Indian history is by default extremely dull reading, and very much in the hands of historians who insist on trying to inform us about administrative and social structures more than actual people and events. Fortunately Ramachandra Guha is not your run of the mill historian. Yes, he does know a lot about the country, but unlike many others, he would rather speak of the people and their actions and how it formed the nation that is modern India.
Which is why we think India After Gandhi: The History of the World’s Largest Democracy is compulsory reading for anyone who is interested in modern India. As its name indicates, it narrates the events that affected the nation after the demise of Mahatma Gandhi, and is in essence, a history of independent India – Gandhi passed away in January 1948. The latest edition of the book takes you right up to the election and the early days of the current Narendra Modi government.
And it is a roller coaster ride.

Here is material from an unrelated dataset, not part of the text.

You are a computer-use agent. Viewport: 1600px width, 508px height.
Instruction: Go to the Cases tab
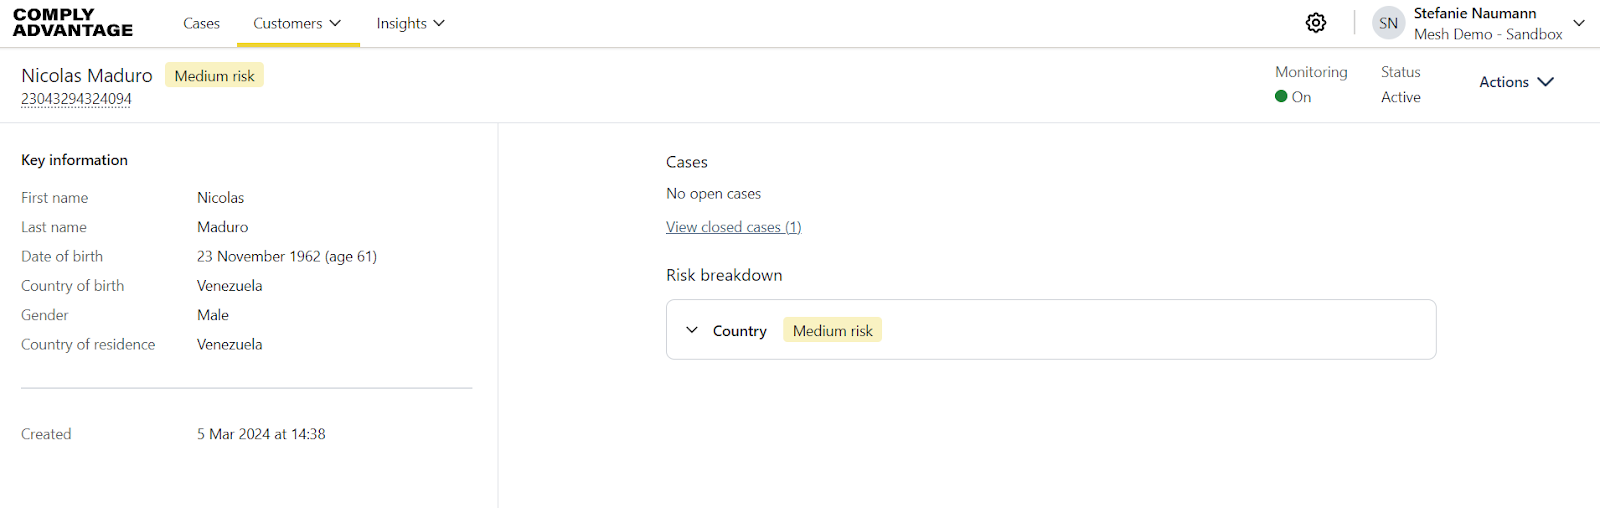point(201,23)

For, Guha does not stick to the routines, dry history that most academicians dole out. No, he digs out anecdotes, ranging from slogans on walls to arguments between worthies, and provides a rich and entertaining and yet incredibly educational picture of India. There is the utter idealism of the early Nehru, the slightly more fatigued version of the same person, the cynical times of Mrs Gandhi, the chaotic opposition, the at-times naive Rajiv Gandhi, and a whole lot more. And these times are dealt in detail with quotes and newspaper clippings from the period. You get to see the human side of India, as represented by its leaders as diverse as Jayprakash Narain and Laloo Prasad Yadav and its people. Yes, policies and economics are mentioned and given due importance, but this is first and foremost a story of India and its people. Jawaharlal Nehru who had famously said that the Indian people were “Bharat mata” (Mother India) would have approved.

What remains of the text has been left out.